Pinot Days San Francisc0 2009Another exciting wine festival is coming to Fort Mason this month and I’m very excited to have to have the opportunity to get the inside scoop from the festival Director.  Pinot Days San Francisco crushes SF with five days of great, varietally-correct Pinot Noir festivities, starting on June 24th.  Lisa Rigisich, together with husband Steve and partners Eric and Teri White are bringing over 200 Pinot Noir producer and vendors of the delicate grape to Fort Mason in San Francisco on Sunday June 28th for the finale Grand Festival Public Tasting, where I will be delighted with the outstanding array of tasty Pinot available to taste!

Be sure to check out Pinot Days’ Facebook Fan Page and Group, follow them on Twitter and order tickets to all five days of events!  And now…5 Questions with Lisa from Pinot Days!

Pinot Days SF!1. Ward/WineLog (Twitter): This year marks the 5 year anniversary of the inaugural Pinot Days Festival. What all do you have planned for this year’s five days of Pinot?
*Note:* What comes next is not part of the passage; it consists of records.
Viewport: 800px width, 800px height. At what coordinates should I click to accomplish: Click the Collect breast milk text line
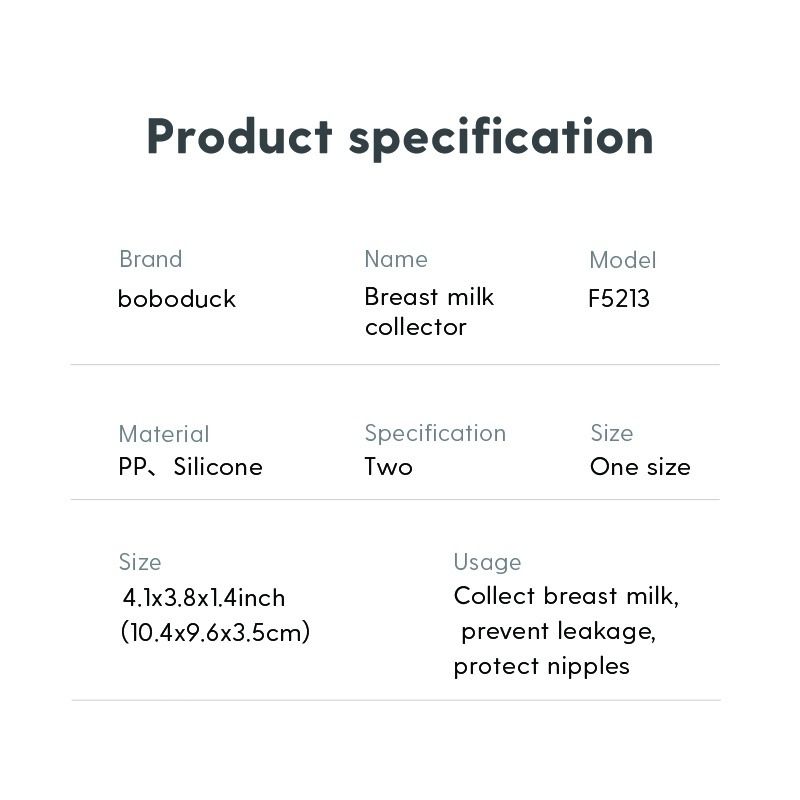coord(566,596)
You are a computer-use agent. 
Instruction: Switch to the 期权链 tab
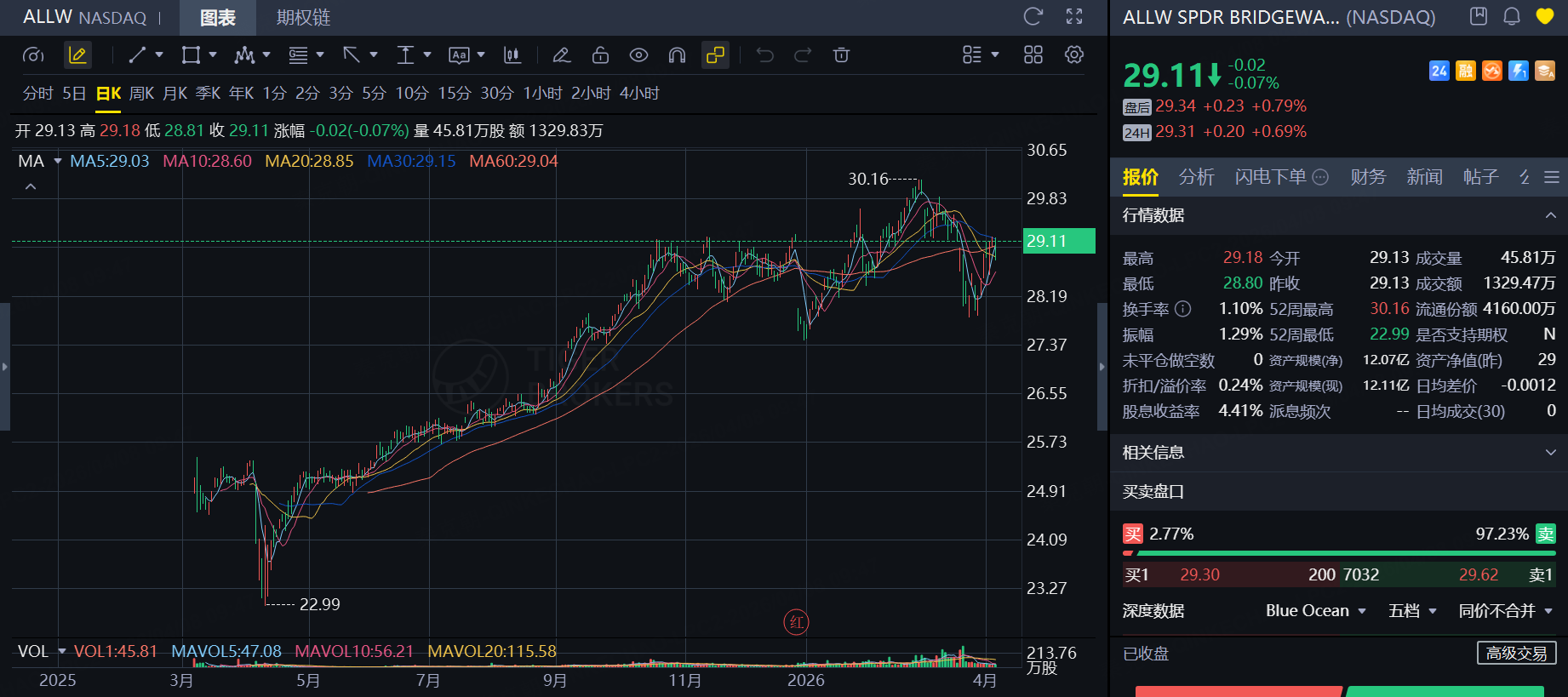pyautogui.click(x=303, y=18)
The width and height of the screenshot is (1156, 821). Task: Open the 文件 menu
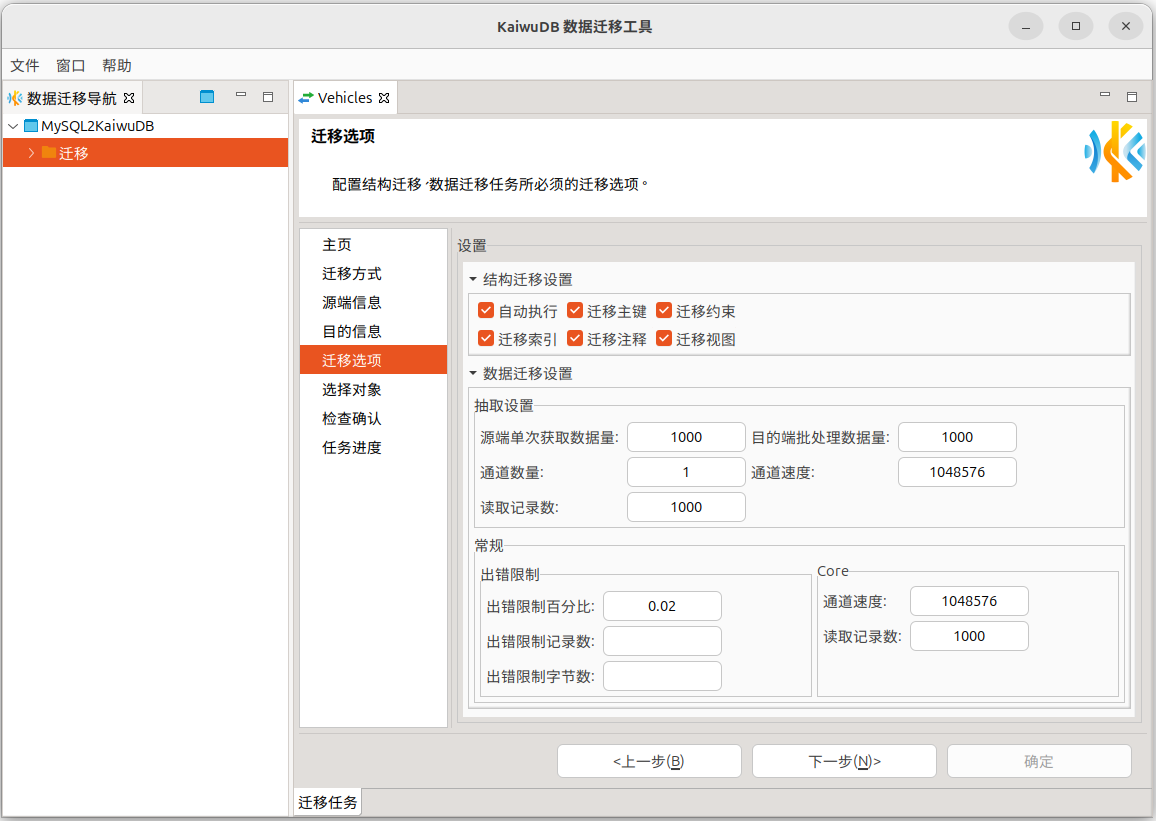click(25, 65)
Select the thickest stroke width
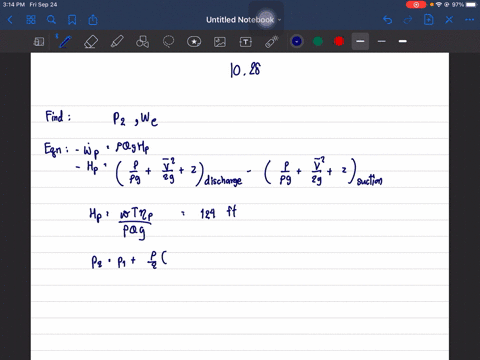Viewport: 480px width, 360px height. coord(403,41)
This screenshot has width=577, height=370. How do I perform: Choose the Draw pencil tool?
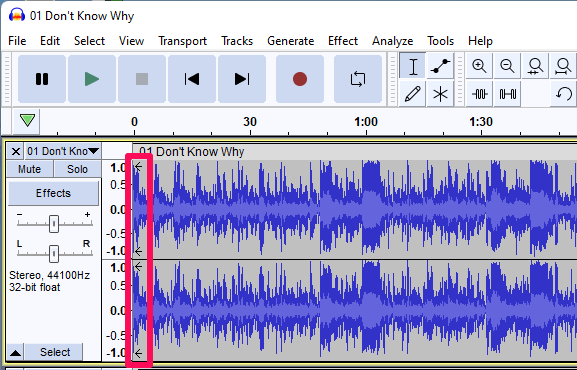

Lisa Rigisich (Twitter): So much! Six thematic Focus Tastings, a Westside Road Tour, a Winemakers Dinner, a number of retail store tastings, and the highlight, the Grand Festival, showcasing 200 Pinot producers. I think the most exciting aspect of all of these events is that the winemakers show up and pour, and tell their stories.  Pinot is different that way – the winemakers are so gifted and passionate – it’s not a business to them.  It’s an art, and of course you want to be at your own art showing.   They want to be a part of it.  They want to meet their consumers and talk about the perils and victories of making Pinot.

Our Focus Tastings are probably my favorite – we feature 16 Pinots within a given theme and the winemakers join us, and they talk about the wines with the attendees very openly – not in a stilted, fancy wine word way, but casually, accessibly, easily.  So we get to talk with folks like Bob Cabral, Merry Edwards, Ed Kurtzman, Jeffrey Patterson, Gary Pisoni, Richard Sanford.  We taste the wines blind.  And the wines are phenomenally good.  It’s a lot fun, and, well, accidentally educational at the same time because there is no better way to learn about Pinot than to taste really good Pinots side by side.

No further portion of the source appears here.